**Atividade:** Pode reproduzir fielmente, dos registros abaixo, tudo desde a linha que contém "Image resolution: width=998" até a linha que contém "y-axis-title: % is", incluindo as duas? Deixe as imagens de fora da resposta.

**Material fornecido:**
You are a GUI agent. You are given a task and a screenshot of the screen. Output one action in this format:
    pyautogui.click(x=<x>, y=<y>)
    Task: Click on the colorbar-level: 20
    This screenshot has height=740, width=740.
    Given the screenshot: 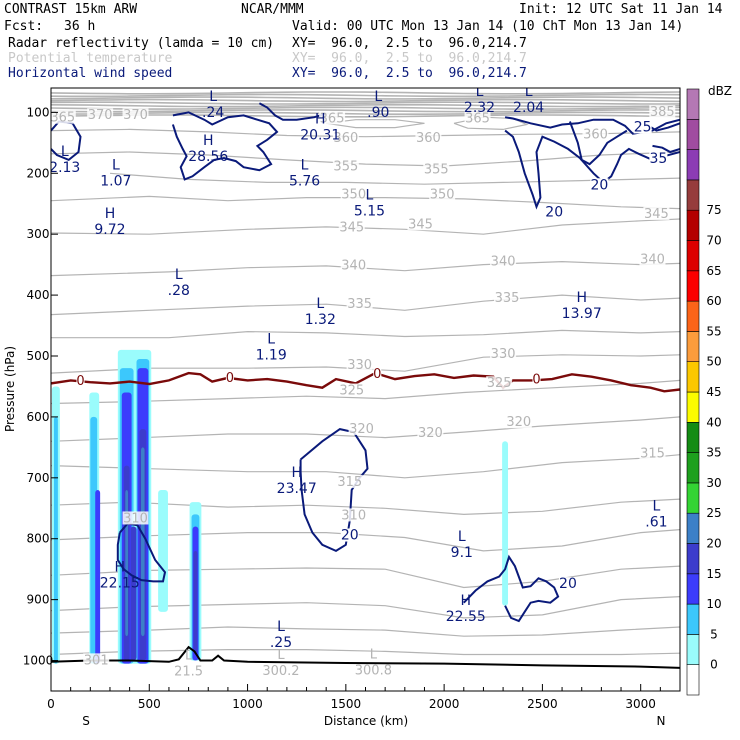 What is the action you would take?
    pyautogui.click(x=714, y=544)
    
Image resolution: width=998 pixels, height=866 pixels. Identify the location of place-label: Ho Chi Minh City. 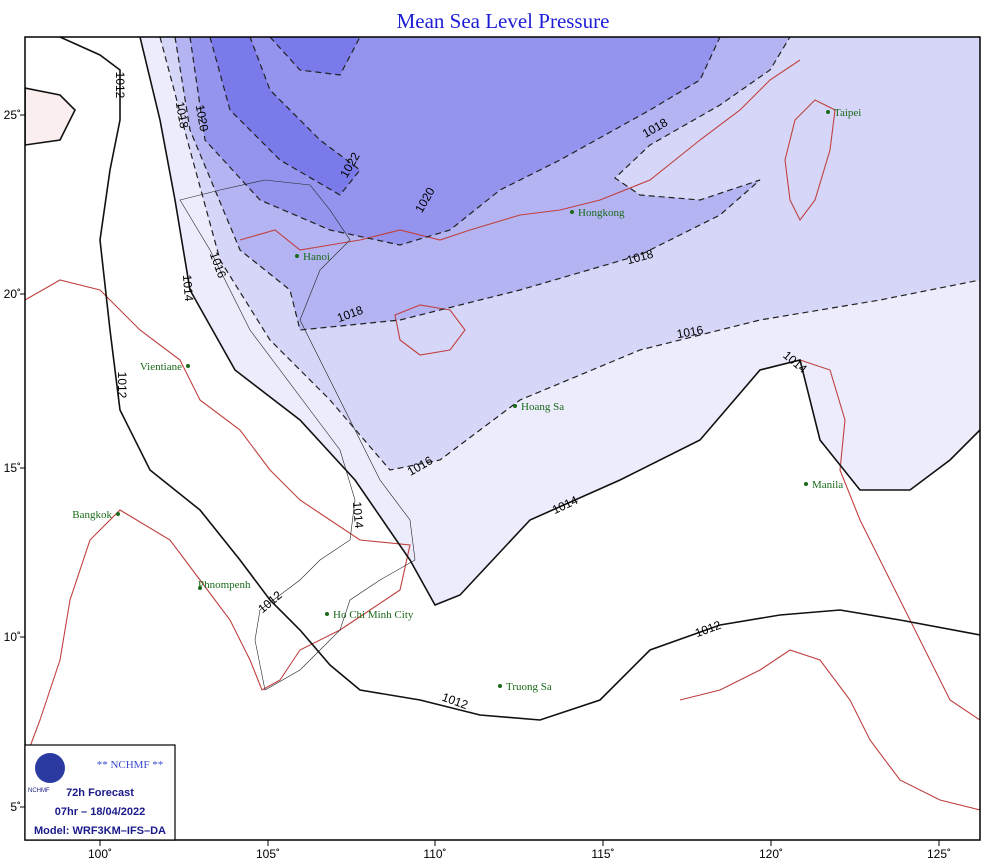
(374, 615).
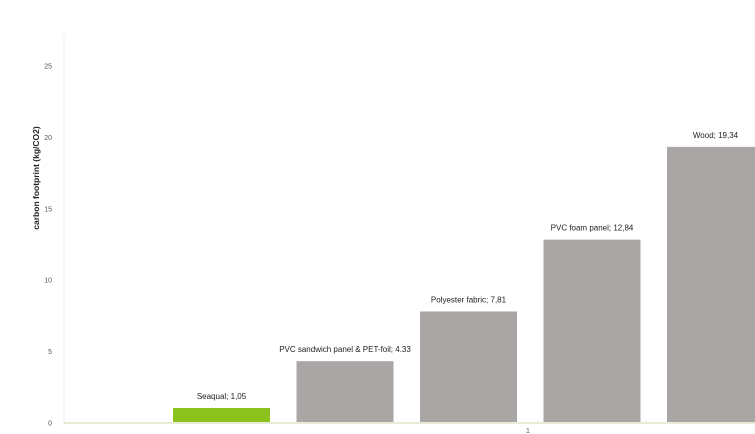  I want to click on y-tick-label: 15, so click(48, 210).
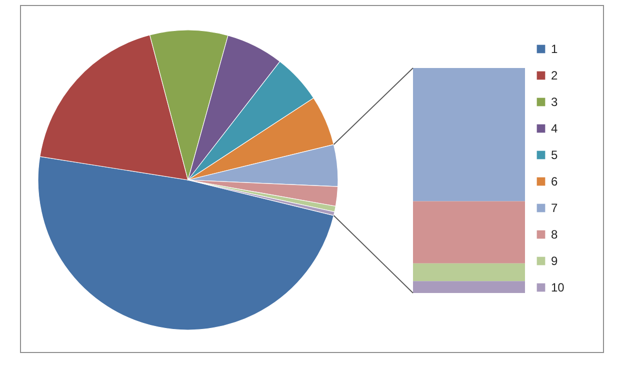 The image size is (622, 365). What do you see at coordinates (554, 208) in the screenshot?
I see `legend-label: 7` at bounding box center [554, 208].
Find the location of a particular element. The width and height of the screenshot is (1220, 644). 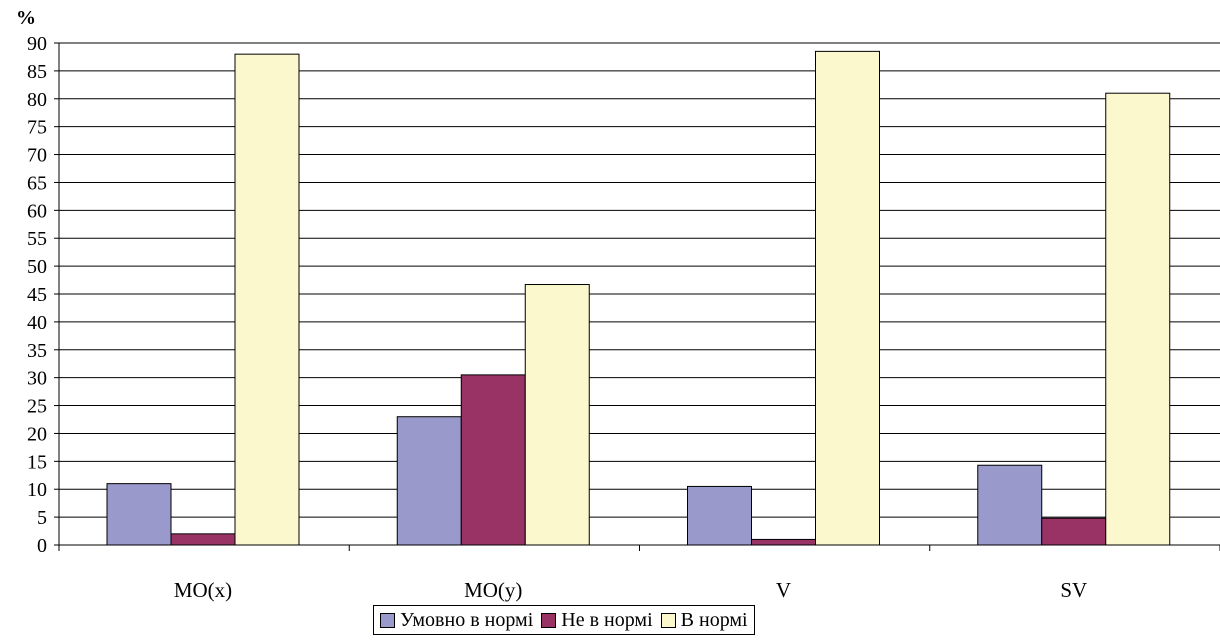

y-axis-title: % is located at coordinates (26, 18).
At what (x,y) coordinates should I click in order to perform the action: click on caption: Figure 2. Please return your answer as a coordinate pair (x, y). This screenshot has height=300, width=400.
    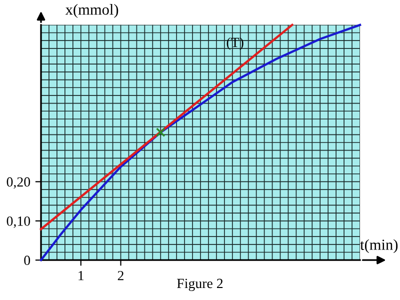
    Looking at the image, I should click on (200, 284).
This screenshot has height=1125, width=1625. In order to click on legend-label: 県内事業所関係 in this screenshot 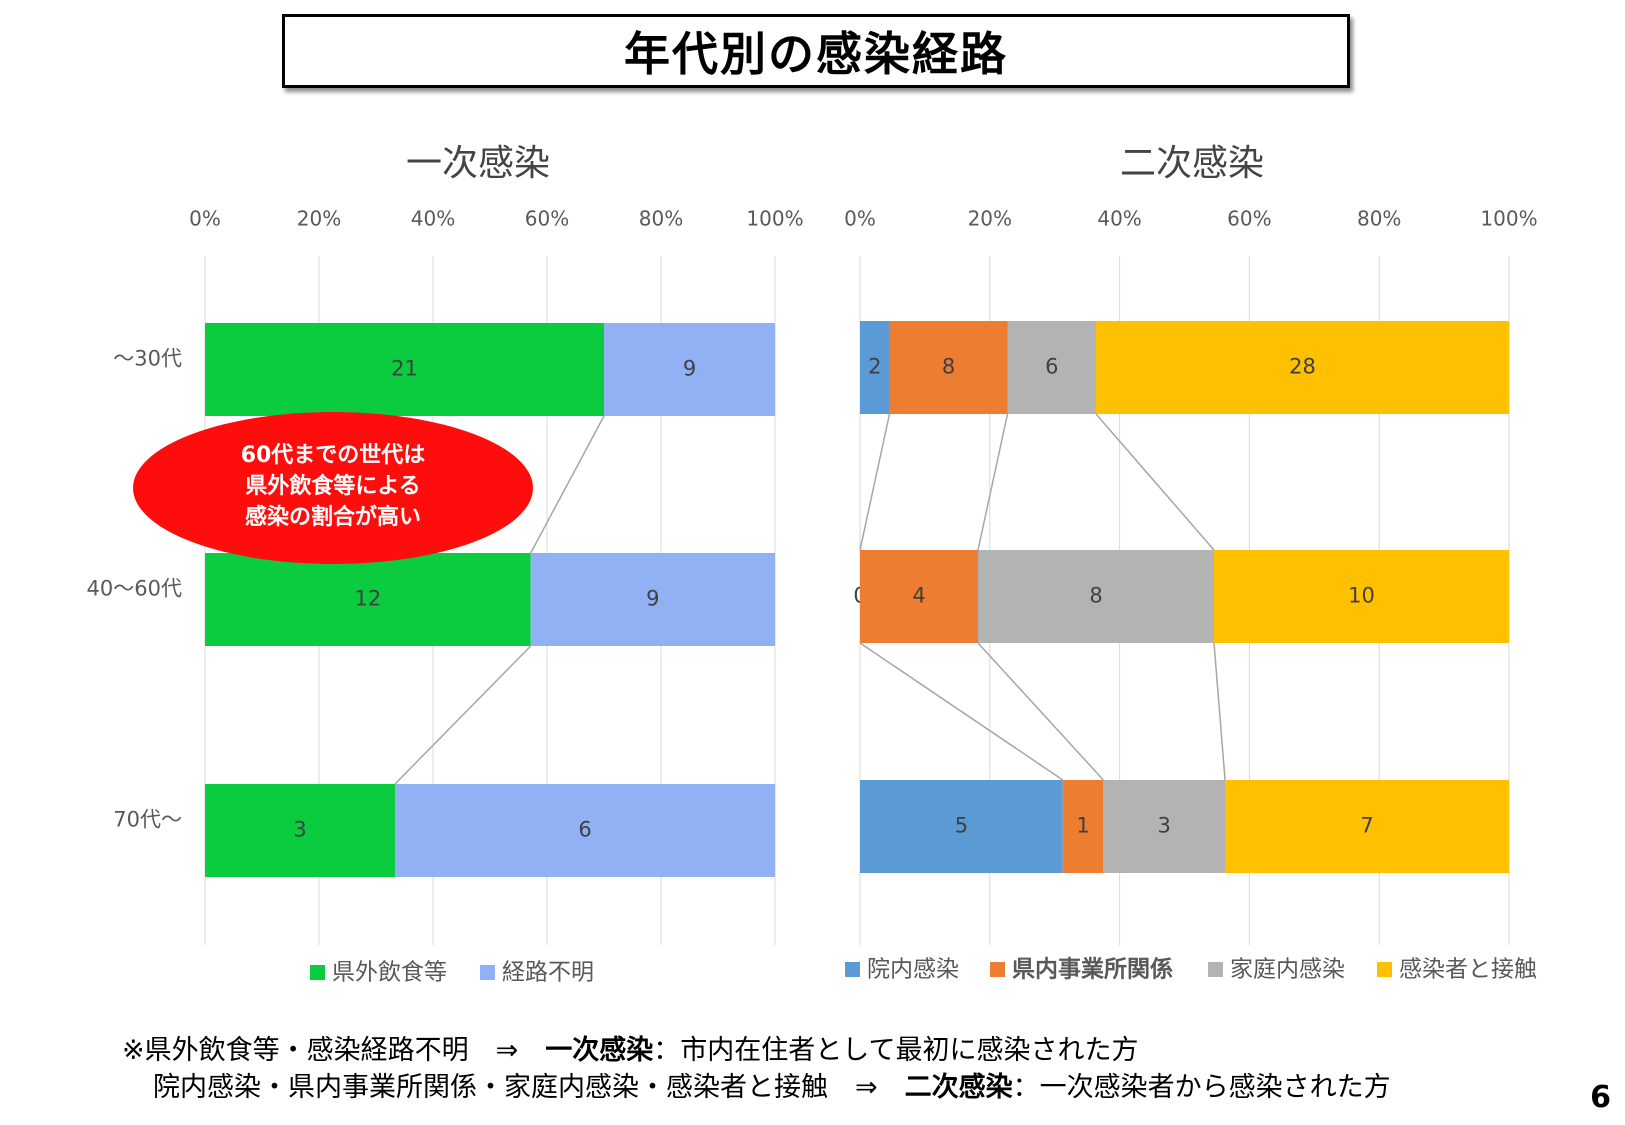, I will do `click(1092, 970)`.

**Sua resposta:**
Image resolution: width=998 pixels, height=866 pixels. Identify the location of place-label: Ho Chi Minh City. 
(374, 615).
  I want to click on y-tick-label: 15, so click(48, 210).
 The image size is (622, 365). What do you see at coordinates (554, 208) in the screenshot?
I see `legend-label: 7` at bounding box center [554, 208].
Find the location of a particular element. The width and height of the screenshot is (1220, 644). 

y-axis-title: % is located at coordinates (26, 18).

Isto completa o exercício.